Con la aceptación de ese nuevo, y para él, extraño sentimiento, permaneció despierto hasta casi el amanecer, con ella entre sus brazos, saboreando su hallazgo.
Tras muchas discusiones y convincentes alegaciones por parte de Isabel, a Stephen no le quedó más remedio que ceder ante la insistencia de la joven para poder continuar con sus clases de defensa, como ella las llamaba.
—¡Por Dios bendito! —había exclamado alzando la vista al cielo—. ¡Si vivo en un barco pirata…!
Ante aquella realidad, el capitán del Lady Catherine entendió sus razones y cedió. Y se comprometió a ser él mismo el encargado de las lecciones.

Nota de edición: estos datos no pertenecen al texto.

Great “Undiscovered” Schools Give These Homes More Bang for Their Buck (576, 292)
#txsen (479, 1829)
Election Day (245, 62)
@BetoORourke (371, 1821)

Nada de jueguecitos y tontas apuestas con los muchachos en las que podría salir mal parada.
Desde ese día, todas las tardes, la pareja practicaría sobre la cubierta, ante la mirada divertida de la tripulación.
Isabel demostró ser una buena alumna, que en seguida aprendía los movimientos tanto de ataque como de defensa que Stephen le enseñaba.
Pero esas habilidades con el cuchillo las reservaba para un caso de emergencia. Evidentemente, cuando avistaban un barco, corría a refugiarse en el camarote y, enterrando la cabeza bajo la almohada, trataba de hacer oídos sordos ante los inevitables sonidos que acompañaban un abordaje.
Era la parte que no terminaba de aceptar de su nueva vida. Esos ataques eran los que reavivaban la llama que casi se había extinguido dentro de ella, la del deseo de desaparecer de la vida de Harrys. Con ellos volvía a ser consciente de que no era más que una posesión para el capitán y que nunca sería otra cosa. Le dolía en el alma, y le dejaba un gran vacío en su interior. Aquél no era su lugar.
Cuando Harrys regresaba, pletórico y más lleno de energía que nunca, todos sus funestos pensamientos parecían desvanecerse entre la bruma del mar. Pero la llama había vuelto a resurgir y tarde o temprano tendría que tomar una decisión.